EXTRACTED MATERIAL:
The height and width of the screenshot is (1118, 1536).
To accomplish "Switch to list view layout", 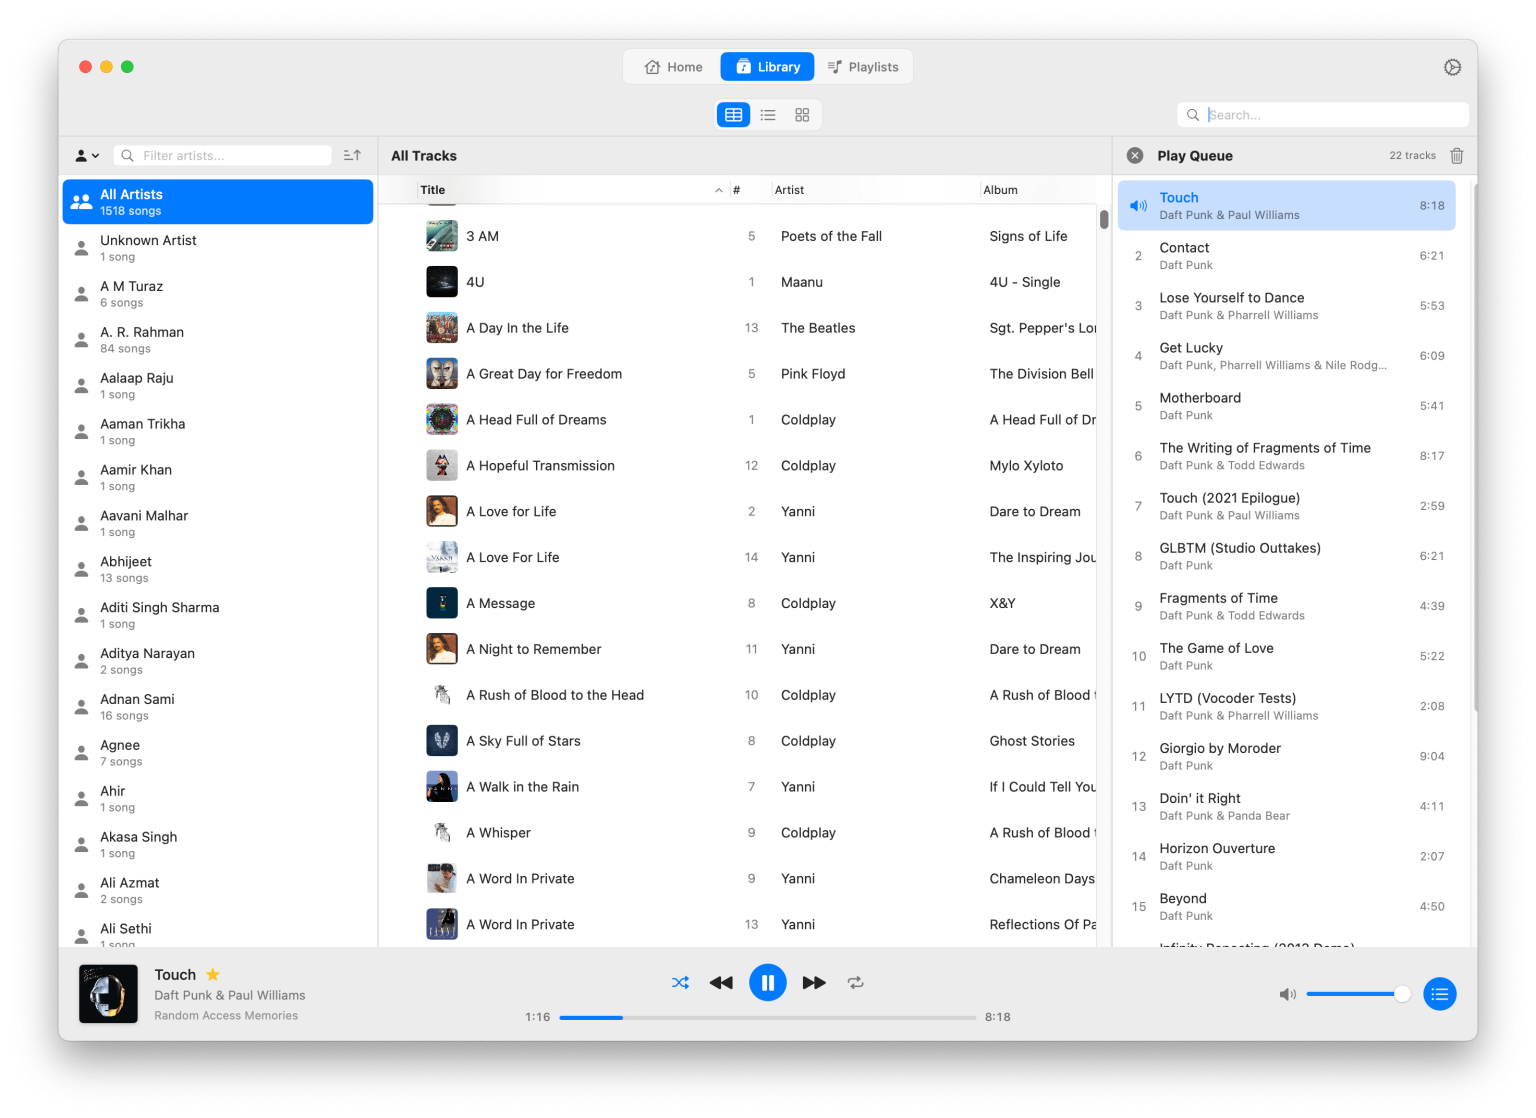I will point(768,115).
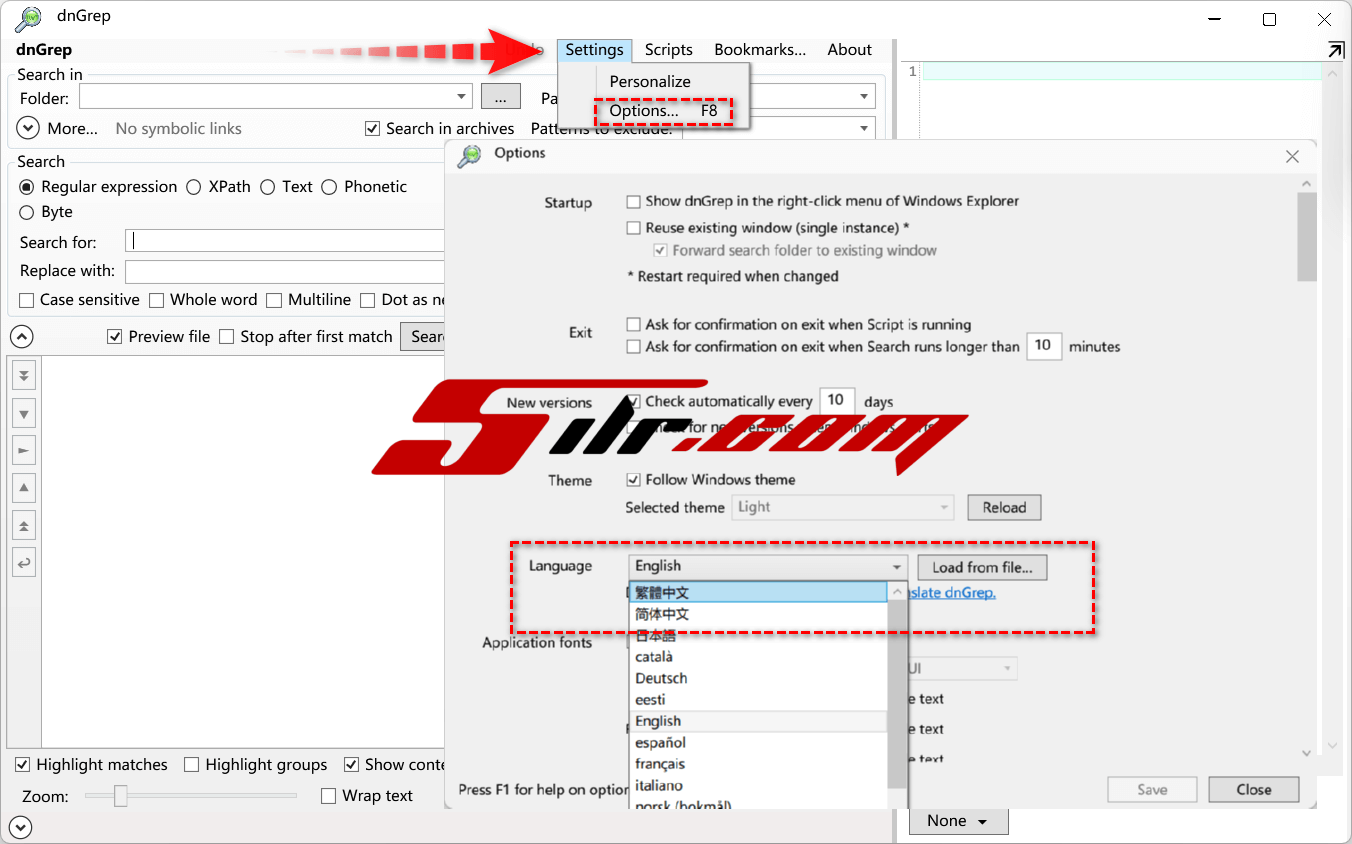Enable Reuse existing window single instance

coord(633,228)
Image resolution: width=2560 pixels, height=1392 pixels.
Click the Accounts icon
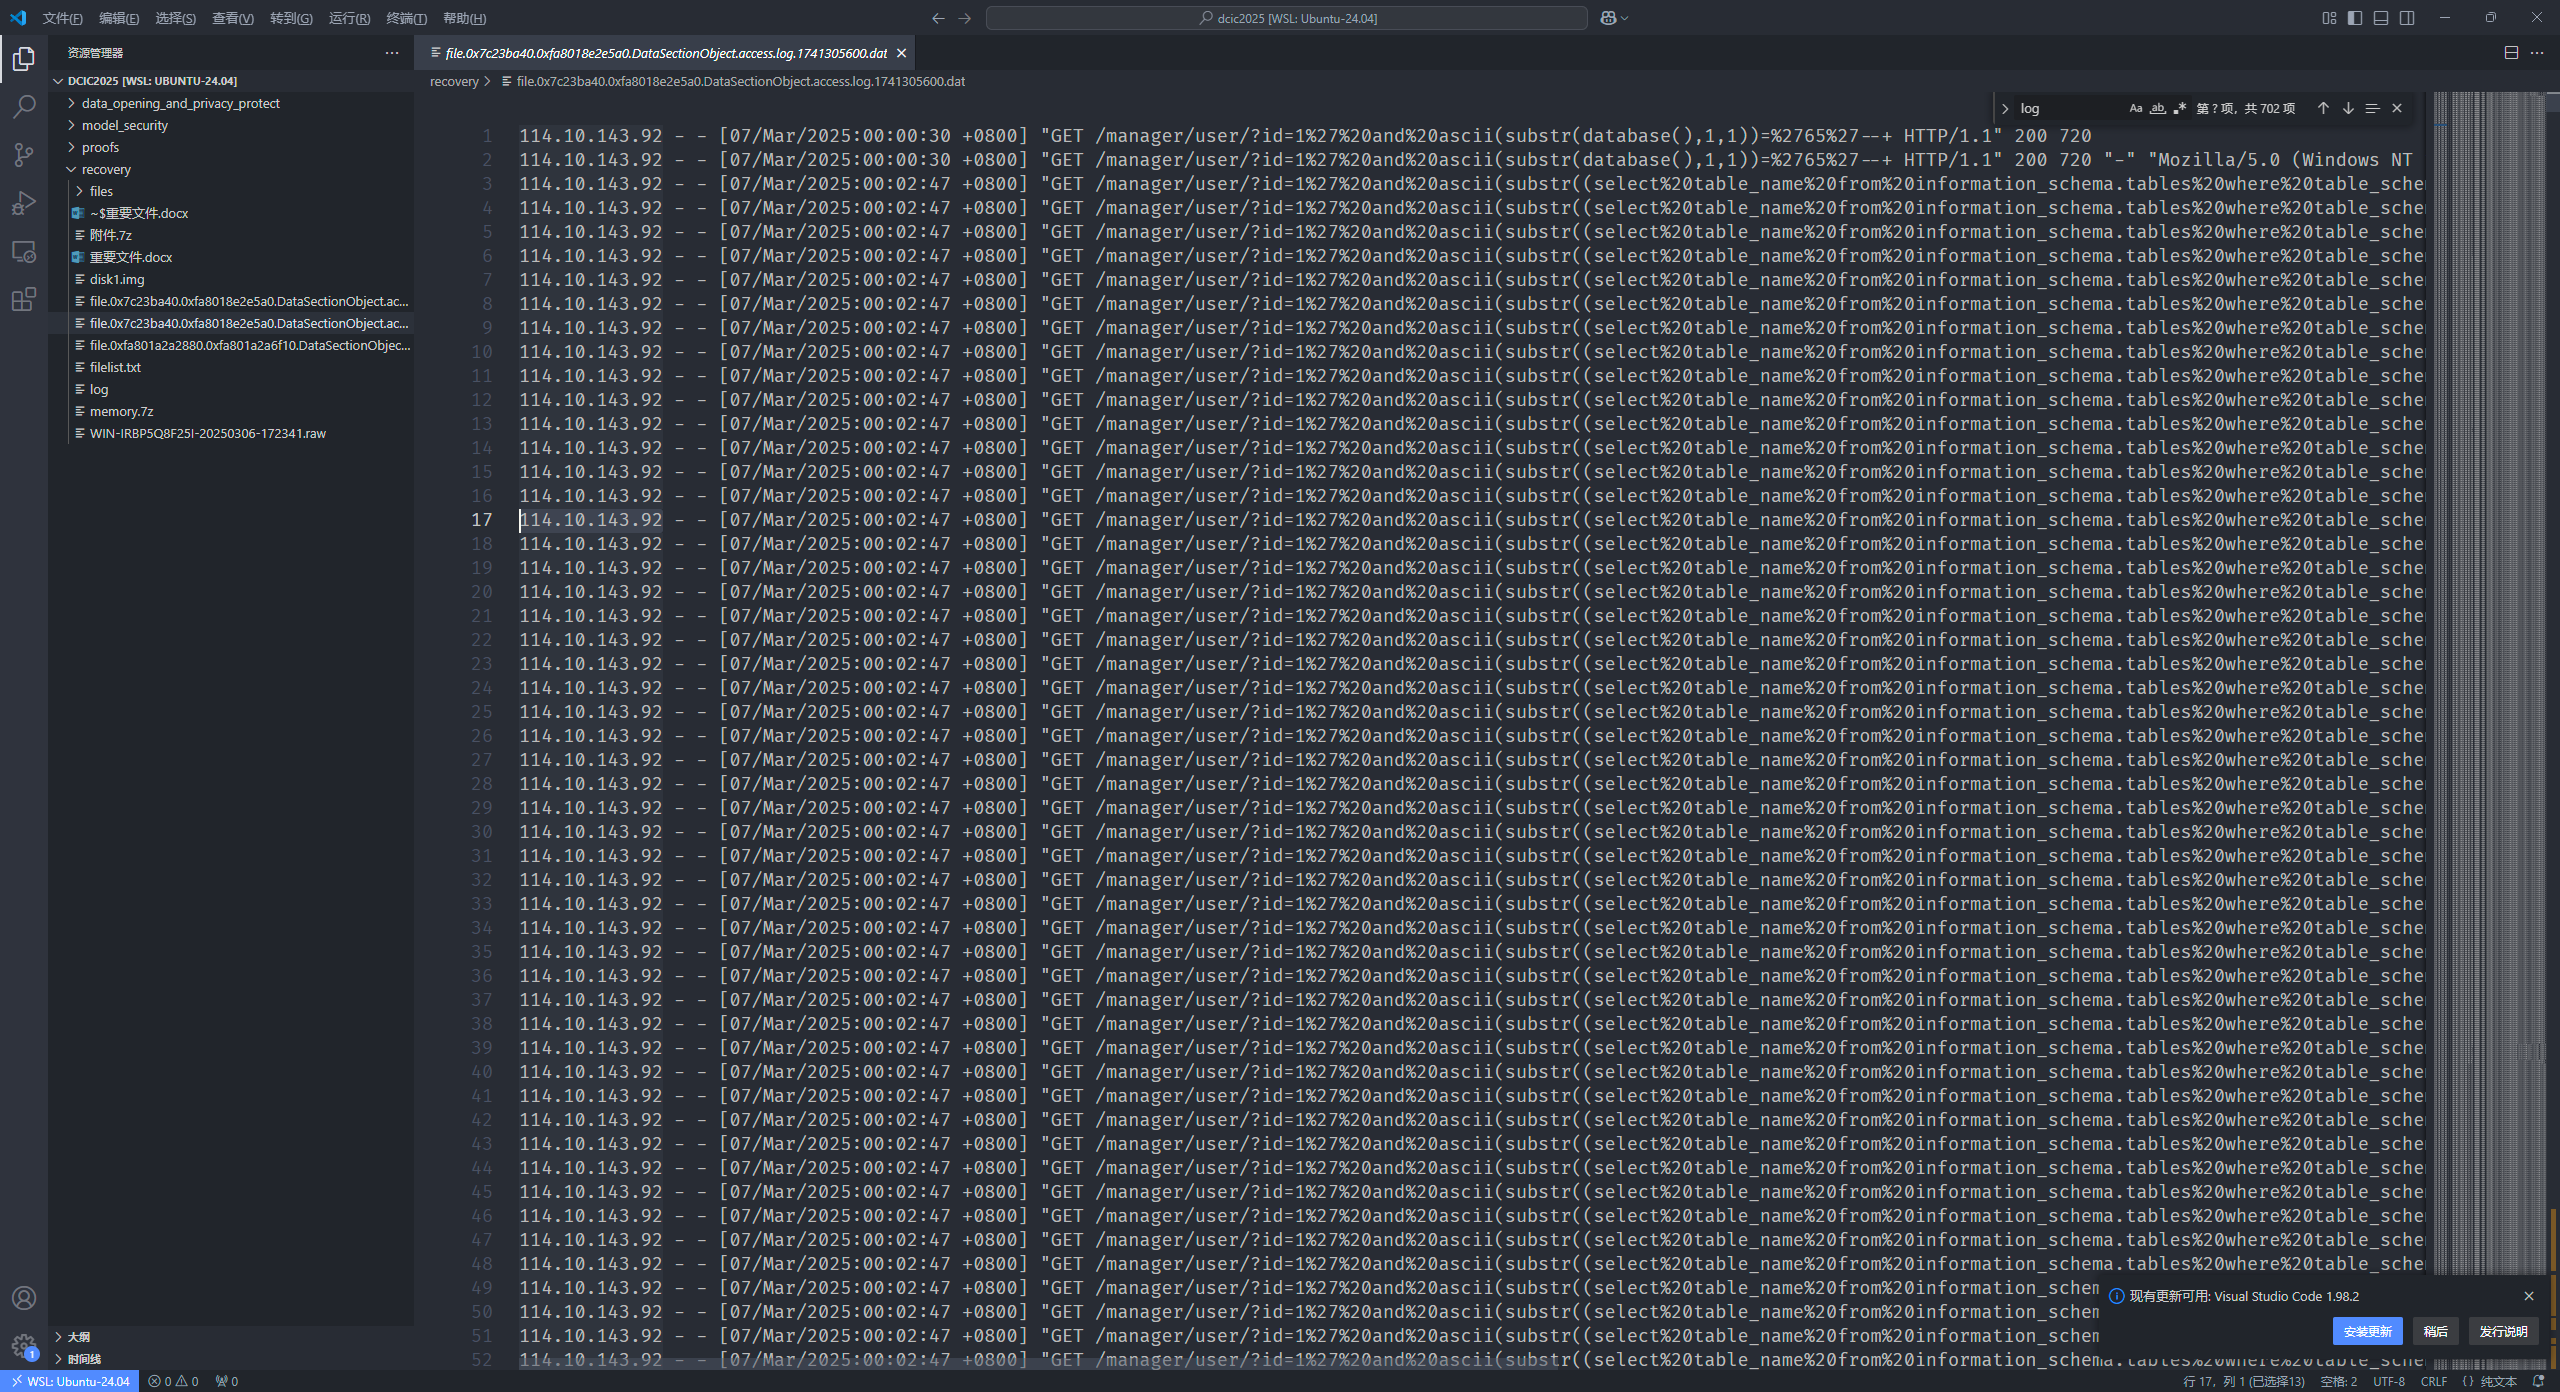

GIVEN EXERCISE: How many lines in the rows above contain the string "height" with matching case? Reply with the number only.

EXERCISE RESULT: 2